The check digits (positions 3-4 of the IBAN) are calculated by: moving the first 4 characters to the end of the IBAN string, replacing each letter with its numeric equivalent (A=10, B=11, ..., Z=35), interpreting the entire string as an integer, and computing the remainder when divided by 97. A valid IBAN always produces a remainder of 1. This is why the check digits are computed last and embedded at positions 3-4.
What is the difference between IBAN and SWIFT/BIC?
IBAN identifies the individual bank account. SWIFT/BIC (Bank Identifier Code) identifies the bank institution itself (e.g., DEUTDEDB for Deutsche Bank). For SEPA transfers within the EU, customers generally don't need to provide a BIC alongside the IBAN since 2016 — banks route the payment using directory lookups rather than deriving the BIC algorithmically from the IBAN itself. For transfers outside the IBAN zone (e.g. to the US or most of Asia, which don't use IBAN at all), you typically need a BIC plus that country's own account-number format instead.
How many characters is an IBAN?
IBANs vary in length by country. The BBAN portion (the country-specific account number) has different fixed lengths per country. Germany (DE): 22 characters. UK (GB): 22 characters. France (FR): 27 characters. Netherlands (NL): 18 characters. The maximum length is 34 characters. All characters are alphanumeric (A-Z, 0-9); no special characters.
Can I use this tool to validate an existing IBAN?
Yes — switch to the Validate tab above and paste any IBAN to check it: country recognition, declared length, the country-specific account-number character pattern, and the mod-97 checksum, each reported separately so you can see exactly which check failed. If you need the same check outside the browser, most banking libraries (iban.js for JavaScript, python-stdnum for Python) include an equivalent validate() function.
Are fake IBANs safe to use in automated tests?

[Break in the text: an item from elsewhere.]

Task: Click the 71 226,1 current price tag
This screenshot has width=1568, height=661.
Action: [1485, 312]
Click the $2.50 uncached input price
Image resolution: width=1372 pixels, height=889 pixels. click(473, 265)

Yes, and they are the recommended approach for testing payment flows. Using real customer IBANs in non-production environments is a data-minimization risk under data-protection rules like GDPR — this isn't legal advice, so check with your own compliance team for specifics. Fake but structurally valid IBANs let you test form validation, backend processing, and data formatting without touching real customer data. Mark them clearly in your fixtures as "FOR TESTING ONLY".

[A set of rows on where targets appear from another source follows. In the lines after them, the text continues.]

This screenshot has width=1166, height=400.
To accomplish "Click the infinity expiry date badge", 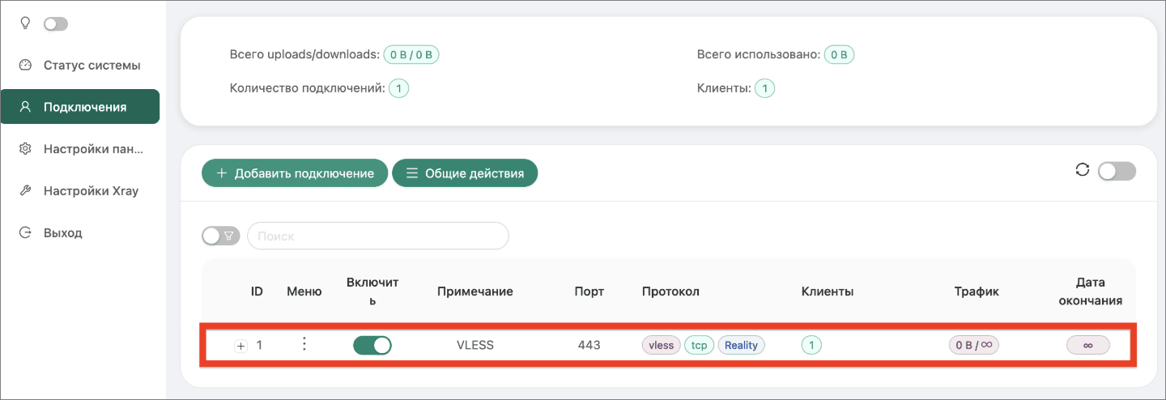I will (x=1087, y=345).
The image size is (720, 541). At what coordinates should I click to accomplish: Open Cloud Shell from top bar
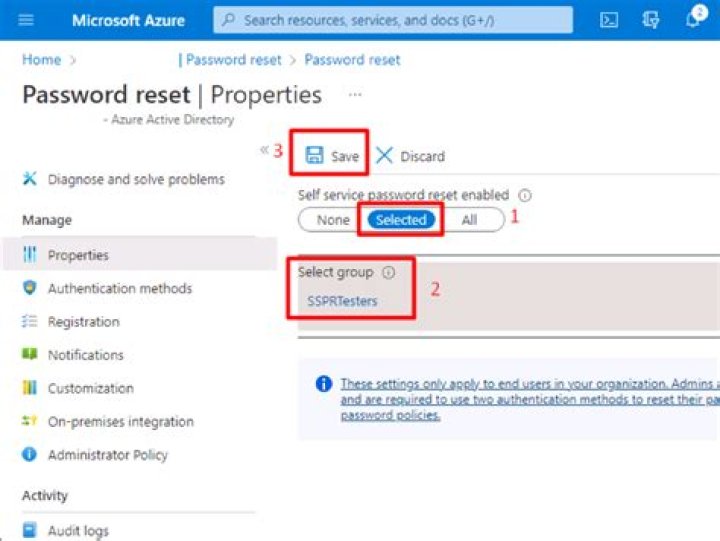[609, 20]
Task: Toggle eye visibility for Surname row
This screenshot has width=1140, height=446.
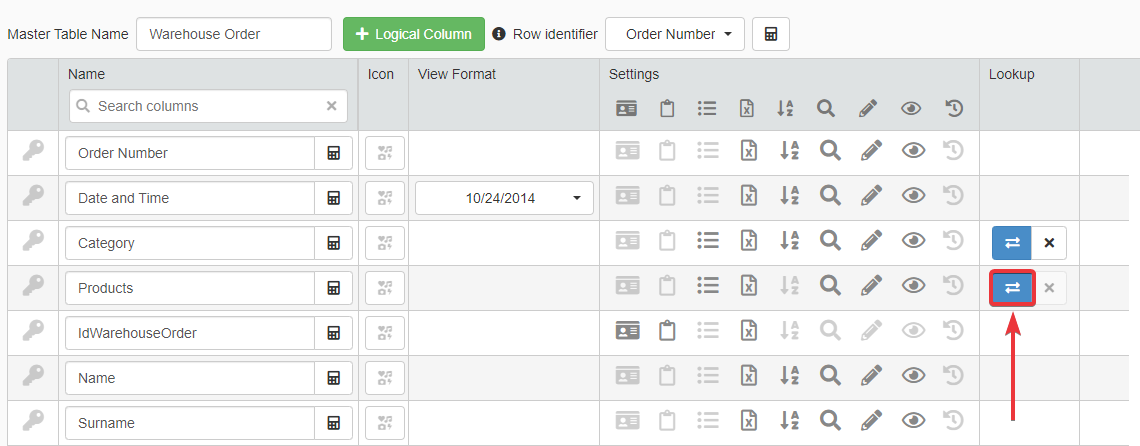Action: click(913, 421)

Can I generate IBANs in bulk?
Yes. Select a quantity from 1 up to 500 and click Generate to produce that many checksum-valid IBANs for the selected country at once. You can copy all results as formatted or compact text, or export the batch as CSV, JSON, or TXT for seeding a QA database or test fixtures.
Which countries are supported?
This tool supports 36 European countries, each with the correct IBAN length and BBAN structure for that country. See the supported countries table below the tool for the full list with IBAN length and SEPA status per country.